DOCUMENT TEXT:

+ + + +

Eco CornerBy Jake Reiner
Choices for Sustainable Lifestyles
Snow season is here. On the slopes, out in nature, fresh air and sunshine – it must be eco. But ski areas are actually not very green. Huge amounts of energy are required to run those lifts and heat the lodges. Chemicals used in snowmaking and run-off from parking lots poison local rivers, but sustainable options are available and starting to spread.
Aspen Resorts in Colorado is now purchasing 100 percent of its energy from wind farms. Their buildings are extra efficient, and they use biodiesel in all their snowcats. They also support environmental groups and are ISO 14001 Certified, a standard for companies to help organizations from negatively affecting the environment.
Falls Creek resort down in Australia is also powering its lifts with renewable energy. They established a plastic bag-free zone to reduce waste and also replant native vegetation on the mountain to offset global warming. Let’s hope the Japanese resorts take some lessons from these guys.

+ + + +

MATERIAL:
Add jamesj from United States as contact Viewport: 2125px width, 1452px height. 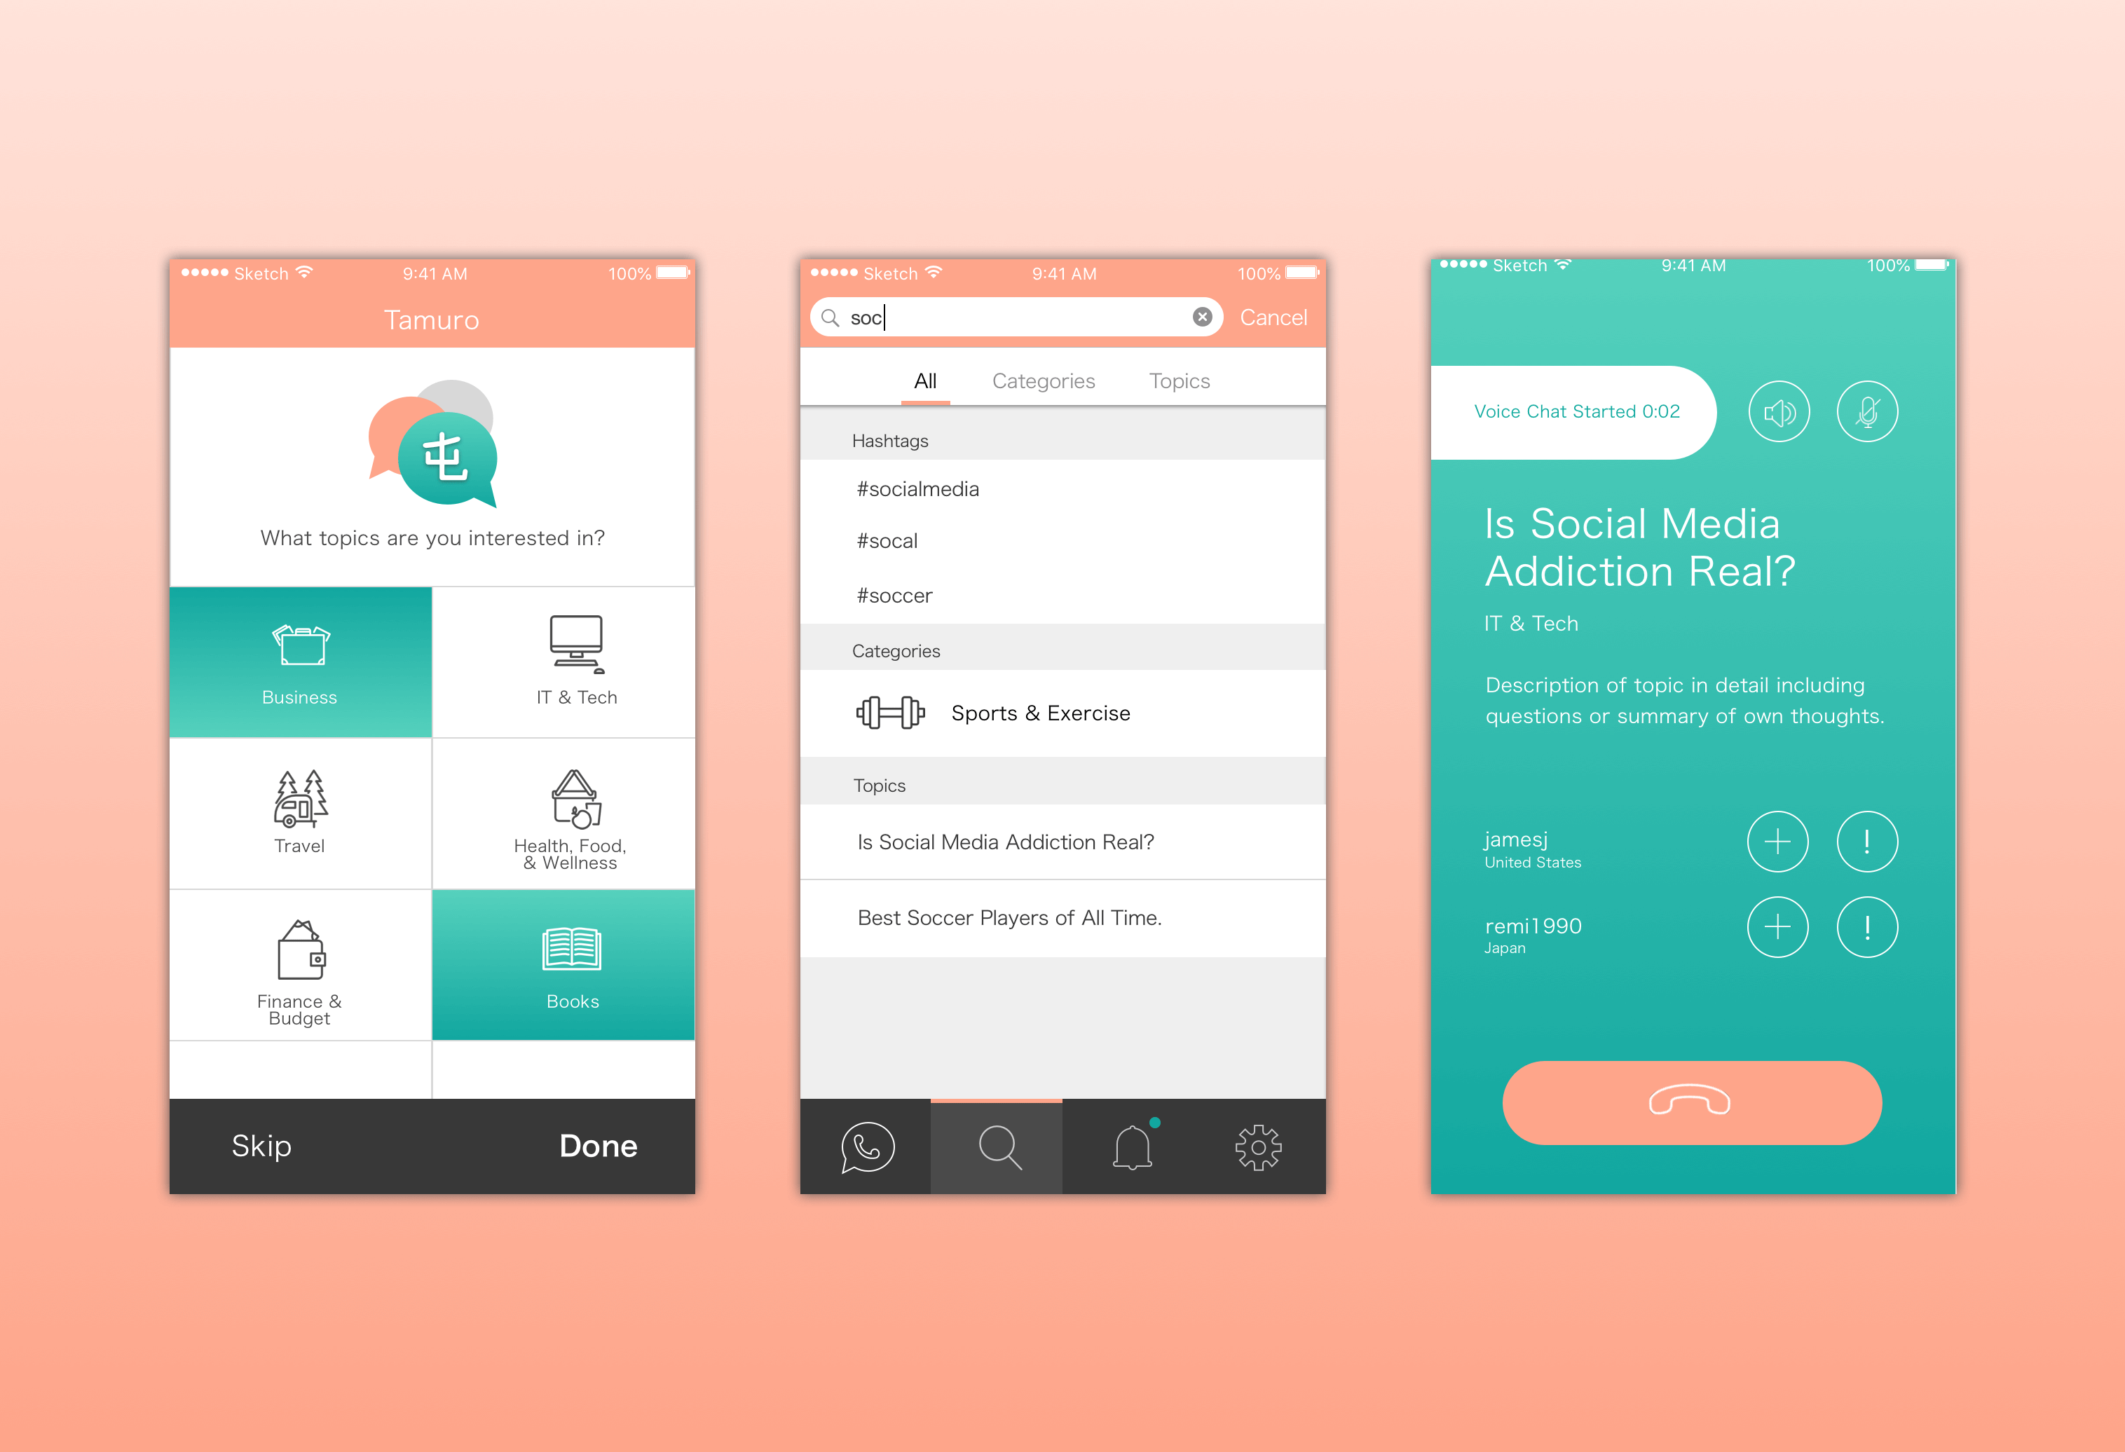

+ + + +

DIRECTION A: Translate this sentence from the Eco Corner column into Spanish: "Huge amounts of energy are required to run those lifts and heat the lodges."
DIRECTION B: According to the Eco Corner column, what environmental measures has Aspen Resorts taken? List every one.
DIRECTION C: Carry the Eco Corner column forward from its last sentence.
The listing has no connection to the Eco Corner column.

EXERCISE RESPONSE A: Se necesitan enormes cantidades de energía para hacer funcionar esos remontes y calentar los albergues.

EXERCISE RESPONSE B:
- Buying 100 percent of its energy from wind farms
- Making its buildings extra efficient
- Running all its snowcats on biodiesel
- Supporting environmental groups
- Holding ISO 14001 certification

EXERCISE RESPONSE C:
Conflict Free Stones
Bright shiny things sometimes have a dark and dirty story behind them. Too many of the diamonds circulating the world today are “blood diamonds,” also known as conflict diamonds. These stones come from environmentally destructive African mines, often worked by slaves and children.
Every time you buy one of these diamonds, you send money to fund dictators and warlords’ brutal campaigns in violence-stricken countries such as the Congo and Sierra Leone. But because of eco consumers such as you demanding an alternative, many companies are now offering “conflict free diamonds.”
These range from recycled stones from family heirlooms to community-based projects in Africa to sustainable mines in Canada and South America. So if you are getting ready to go down on one knee, or thinking about an early birthday present for yourself, be sure to tell the salesperson you’ll only buy certified “conflict-free” diamonds.
Hope she says, “Yes!”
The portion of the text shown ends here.